In September 2022, Sibley played five games and won four, netting $78,000.

“The parish treasurer was really excited because I tithed my winnings, so that was a nice plus for the bottom line of the parish,” Sibley says.

Sibley says he was less nervous for “Tournament of Champions.”

“I had a great run already and I’d done really well,” he says. “Every other person who is in this tournament is just as good or better than me. We could play the same game out three times and come out with three different winners just because the knowledge base is so high, the game play skill is so high.”

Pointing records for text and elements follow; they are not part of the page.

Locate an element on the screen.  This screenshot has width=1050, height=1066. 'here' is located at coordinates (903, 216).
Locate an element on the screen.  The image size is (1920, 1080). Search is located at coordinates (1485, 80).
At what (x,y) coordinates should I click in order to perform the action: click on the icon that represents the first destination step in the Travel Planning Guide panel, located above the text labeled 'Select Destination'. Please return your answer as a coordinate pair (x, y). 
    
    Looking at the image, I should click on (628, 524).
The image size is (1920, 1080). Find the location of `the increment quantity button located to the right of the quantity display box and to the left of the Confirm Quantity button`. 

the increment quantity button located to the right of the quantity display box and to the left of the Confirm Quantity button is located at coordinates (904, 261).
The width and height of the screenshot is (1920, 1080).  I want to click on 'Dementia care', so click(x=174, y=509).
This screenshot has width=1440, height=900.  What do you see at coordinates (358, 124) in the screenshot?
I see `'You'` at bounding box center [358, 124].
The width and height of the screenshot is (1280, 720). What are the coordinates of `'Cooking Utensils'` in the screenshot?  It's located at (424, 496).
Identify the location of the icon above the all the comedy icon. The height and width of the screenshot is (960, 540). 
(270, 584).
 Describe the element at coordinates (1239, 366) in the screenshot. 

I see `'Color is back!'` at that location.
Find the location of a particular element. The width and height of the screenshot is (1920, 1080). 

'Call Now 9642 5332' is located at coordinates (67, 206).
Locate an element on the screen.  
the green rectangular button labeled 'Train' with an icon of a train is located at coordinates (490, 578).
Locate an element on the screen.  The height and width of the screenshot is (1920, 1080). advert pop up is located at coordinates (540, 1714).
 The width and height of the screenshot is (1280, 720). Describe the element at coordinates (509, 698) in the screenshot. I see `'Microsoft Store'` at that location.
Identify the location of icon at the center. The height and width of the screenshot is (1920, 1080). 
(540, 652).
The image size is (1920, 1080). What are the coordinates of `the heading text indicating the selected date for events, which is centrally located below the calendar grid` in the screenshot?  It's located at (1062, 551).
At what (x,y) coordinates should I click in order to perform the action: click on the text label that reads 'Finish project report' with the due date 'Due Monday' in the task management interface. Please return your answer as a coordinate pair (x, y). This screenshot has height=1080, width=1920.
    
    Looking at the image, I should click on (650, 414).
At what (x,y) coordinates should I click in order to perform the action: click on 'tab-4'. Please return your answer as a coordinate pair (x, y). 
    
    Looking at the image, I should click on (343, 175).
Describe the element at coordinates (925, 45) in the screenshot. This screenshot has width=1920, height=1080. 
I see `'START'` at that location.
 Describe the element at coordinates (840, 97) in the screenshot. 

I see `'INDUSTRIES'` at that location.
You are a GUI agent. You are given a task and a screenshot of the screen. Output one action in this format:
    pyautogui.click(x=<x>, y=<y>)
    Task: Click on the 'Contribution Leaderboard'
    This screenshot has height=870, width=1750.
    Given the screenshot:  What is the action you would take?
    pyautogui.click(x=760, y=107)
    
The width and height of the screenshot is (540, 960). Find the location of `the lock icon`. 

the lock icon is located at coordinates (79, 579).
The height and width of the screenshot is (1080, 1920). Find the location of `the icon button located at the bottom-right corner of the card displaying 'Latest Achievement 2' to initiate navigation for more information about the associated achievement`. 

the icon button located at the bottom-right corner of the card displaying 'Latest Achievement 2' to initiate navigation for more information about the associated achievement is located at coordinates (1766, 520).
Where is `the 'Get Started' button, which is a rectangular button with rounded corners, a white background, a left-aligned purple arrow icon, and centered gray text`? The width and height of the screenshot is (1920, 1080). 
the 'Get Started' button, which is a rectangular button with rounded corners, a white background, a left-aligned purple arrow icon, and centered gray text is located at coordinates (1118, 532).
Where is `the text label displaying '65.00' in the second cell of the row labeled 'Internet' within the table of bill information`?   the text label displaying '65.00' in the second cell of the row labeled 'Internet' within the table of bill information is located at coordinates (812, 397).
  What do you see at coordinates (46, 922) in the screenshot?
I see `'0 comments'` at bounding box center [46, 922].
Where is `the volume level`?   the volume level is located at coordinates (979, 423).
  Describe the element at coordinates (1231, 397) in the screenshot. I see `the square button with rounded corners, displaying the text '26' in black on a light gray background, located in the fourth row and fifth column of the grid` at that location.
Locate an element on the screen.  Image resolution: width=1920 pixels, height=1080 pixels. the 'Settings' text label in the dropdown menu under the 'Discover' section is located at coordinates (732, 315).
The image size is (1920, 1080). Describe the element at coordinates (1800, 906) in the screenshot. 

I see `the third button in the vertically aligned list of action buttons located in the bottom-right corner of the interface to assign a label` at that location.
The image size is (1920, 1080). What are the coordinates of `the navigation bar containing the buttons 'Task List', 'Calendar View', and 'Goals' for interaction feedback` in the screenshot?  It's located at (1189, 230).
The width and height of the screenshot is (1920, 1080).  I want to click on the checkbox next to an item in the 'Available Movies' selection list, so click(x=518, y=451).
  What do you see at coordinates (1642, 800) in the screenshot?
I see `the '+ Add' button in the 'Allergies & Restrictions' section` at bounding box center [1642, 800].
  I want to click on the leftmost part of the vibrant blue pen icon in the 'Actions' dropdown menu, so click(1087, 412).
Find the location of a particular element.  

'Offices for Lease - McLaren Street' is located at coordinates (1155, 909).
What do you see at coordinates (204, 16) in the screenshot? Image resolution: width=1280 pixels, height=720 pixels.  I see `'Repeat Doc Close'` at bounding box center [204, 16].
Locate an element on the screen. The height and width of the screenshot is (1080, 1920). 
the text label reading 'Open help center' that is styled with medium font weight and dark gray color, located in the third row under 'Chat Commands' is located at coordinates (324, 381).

Regarding his competitor’s reputation, Sibley says he was aware of the controversy around Raut’s statements, but he didn’t pay much attention to it.

“The reality of any person that appears on a national stage like both Yogesh and I have through ‘Jeopardy!’ is a lot of people say a lot of things and interpret a lot of things but it’s very different on the other side of the camera,” Sibley says.

“There’s a special bond that’s formed among people who have actually been on the stage and had their comments scrutinized to the nth degree and then people project their own selves into it. All I knew going in is Yogesh is an extremely gifted player, a very knowledgeable and talented player in the trivia world and that he deserved to be there because he played well and he is as knowledgeable as they come, so I was glad to be able to share a stage with him.”